Mesmo acompanhando a modernidade, a ilha preserva ofícios que resistem ao tempo. Carroceiros, picolezeiros e tricicleiros continuam fazendo parte da paisagem urbana, lembrando que, em Parintins, passado e presente caminham lado a lado.

 

A ilha que encanta quem chega

Mais de quatro séculos depois da passagem de Francisco Orellana, a antiga Las Picotas recebe seus visitantes de maneira bem diferente. Onde antes havia silêncio e mistério, hoje existe uma cidade vibrante, acolhedora e profundamente ligada às suas raízes.

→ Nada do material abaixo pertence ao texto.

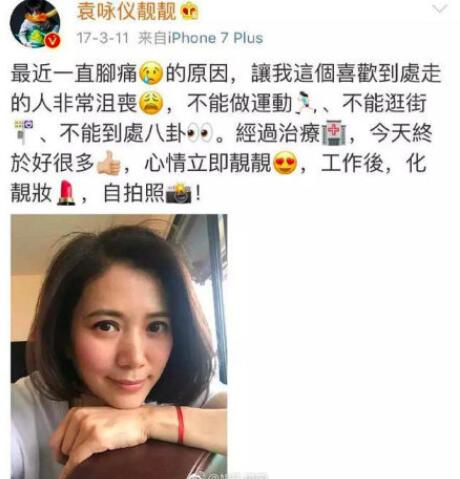Image resolution: width=460 pixels, height=479 pixels.
Task: Open username 袁咏仪靓靓 profile link
Action: (126, 11)
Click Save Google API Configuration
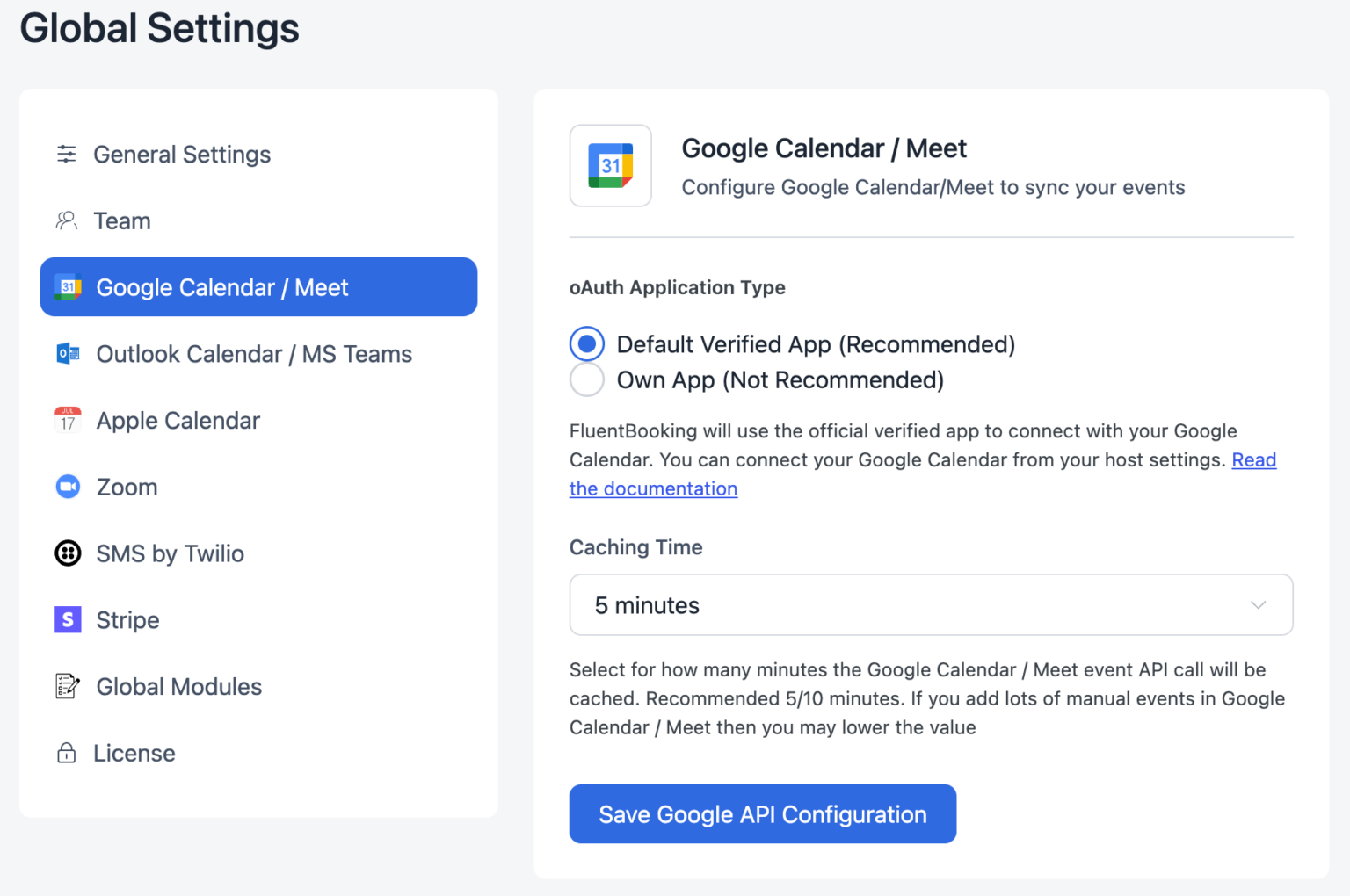This screenshot has height=896, width=1350. [762, 813]
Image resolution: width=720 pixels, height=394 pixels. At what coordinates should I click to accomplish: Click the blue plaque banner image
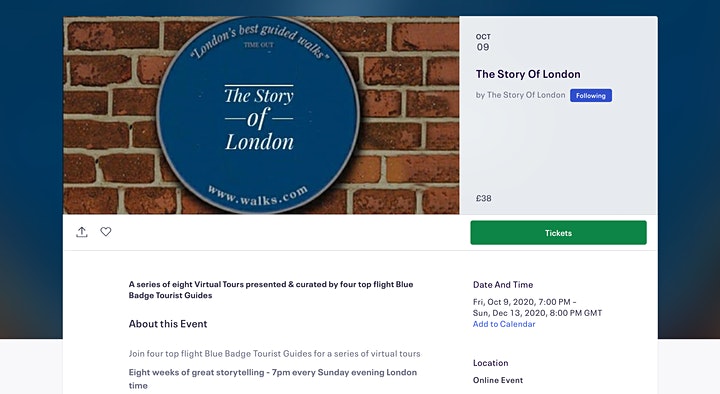pyautogui.click(x=261, y=115)
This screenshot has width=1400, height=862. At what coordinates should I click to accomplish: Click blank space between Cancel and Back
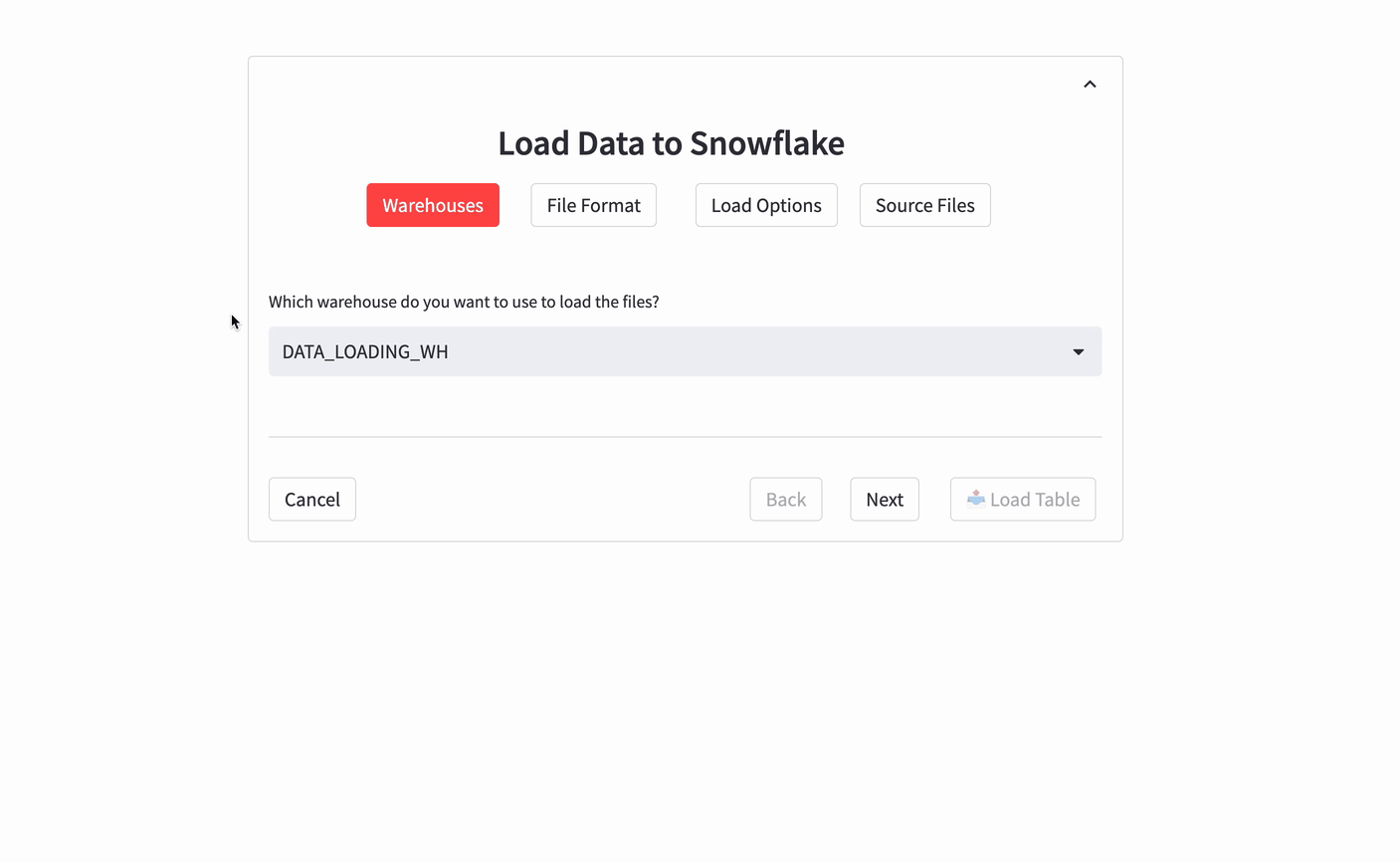(x=552, y=499)
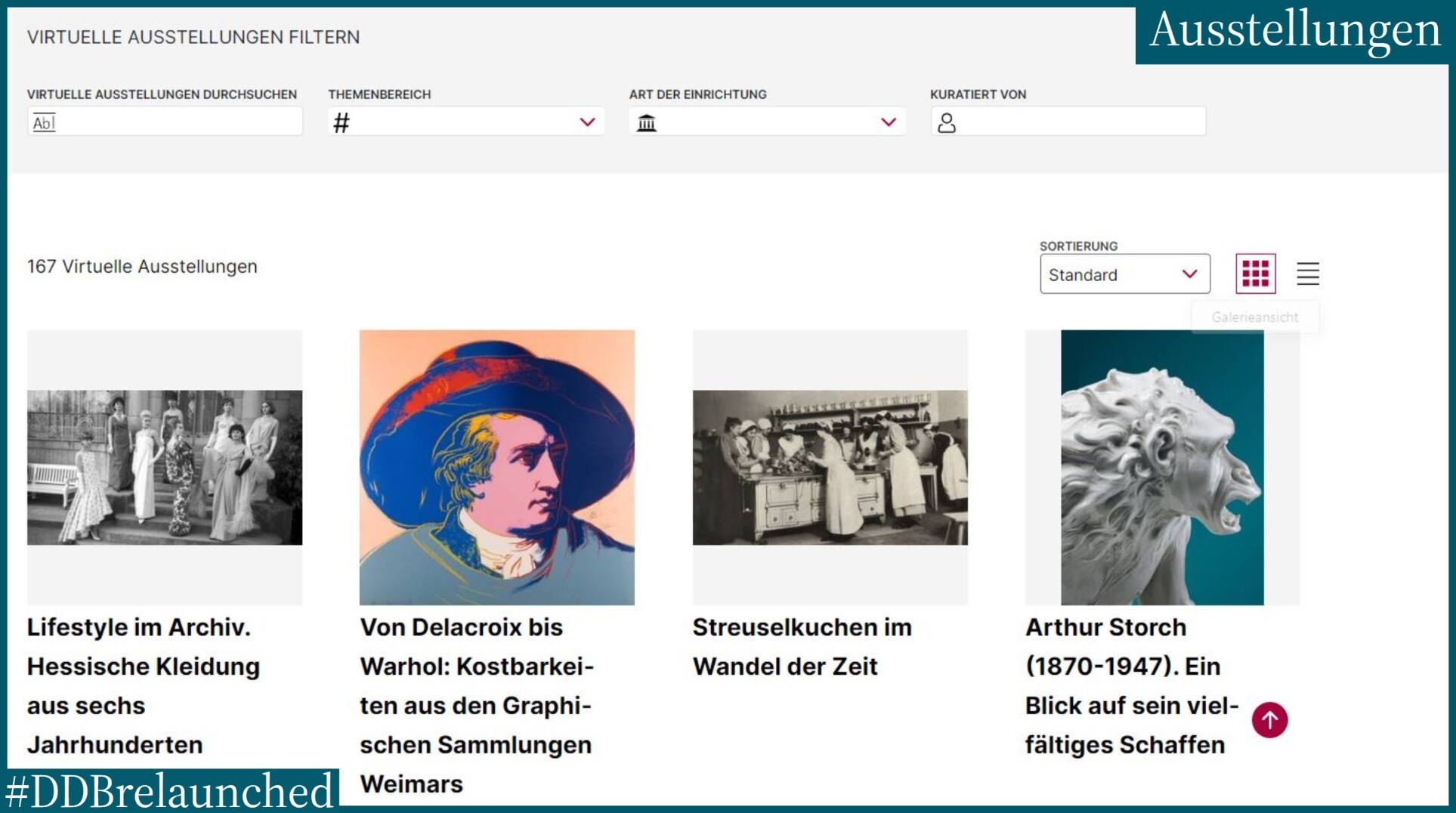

Chegar a Parintins é mais do que alcançar um destino; é viver uma travessia. Cercada pelas águas do rio Amazonas, a ilha se revela por dois caminhos que despertam emoções distintas.

Pelo rio, a viagem acontece no ritmo das águas. Barcos de linha, lanchas rápidas, embarcações fretadas, iates e cruzeiros turísticos deslizam pelo Amazonas levando visitantes de todas as partes do Brasil. Aos poucos, no horizonte, surge a silhueta da cidade. A Catedral de Nossa Senhora do Carmo rompe a paisagem como um farol de boas-vindas, enquanto o porto e toda a orla se transformam em um grande palco de encontros, despedidas e reencontros. É pelo rio que muitos sentem, pela primeira vez, o coração acelerar ao avistar a ilha da magia.

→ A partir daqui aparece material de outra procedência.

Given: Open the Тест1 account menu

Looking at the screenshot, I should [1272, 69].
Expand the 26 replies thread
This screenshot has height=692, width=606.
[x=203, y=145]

Pelo céu, a emoção chega de outra forma. O Aeroporto Júlio Belém recebe, diariamente, aeronaves que cruzam a imensidão amazônica. Durante o Festival, o movimento se intensifica. Voos extras ocupam a pista, a torre de controle entra em operação e o céu parece anunciar, a cada pouso, que a cidade está pronta para viver mais um capítulo de sua maior celebração.

Quem desembarca pelo ar encontra logo a Igreja de São Benedito e o Portal da Cidade, erguido em forma de cocar indígena — símbolo de liderança, sabedoria e pertencimento. É como se Parintins lembrasse, desde a chegada, que sua maior riqueza continua sendo a herança dos povos que primeiro habitaram estas terras.

Com mais de cem mil habitantes, Parintins reúne o acolhimento típico das cidades amazônicas e uma infraestrutura preparada para receber milhares de visitantes. Hotéis, pousadas, restaurantes, porto, aeroporto, comércio, serviços e uma gastronomia marcada pelos sabores dos rios e da floresta completam a experiência de quem chega.

Mas é quando o mês de junho colore as ruas de azul e vermelho que a cidade revela sua alma. O Festival transforma Parintins em um imenso palco a céu aberto. A disputa entre Caprichoso e Garantido, reconhecida como Patrimônio Cultural do Brasil, extrapola os limites do Bumbódromo e invade bairros, comunidades rurais, quintais, praças e corações. É nesse encontro entre memória, arte e pertencimento que Parintins reafirma sua vocação: ser um lugar onde a cultura não apenas preserva a história, mas continua escrevendo, todos os anos, um novo capítulo da Amazônia.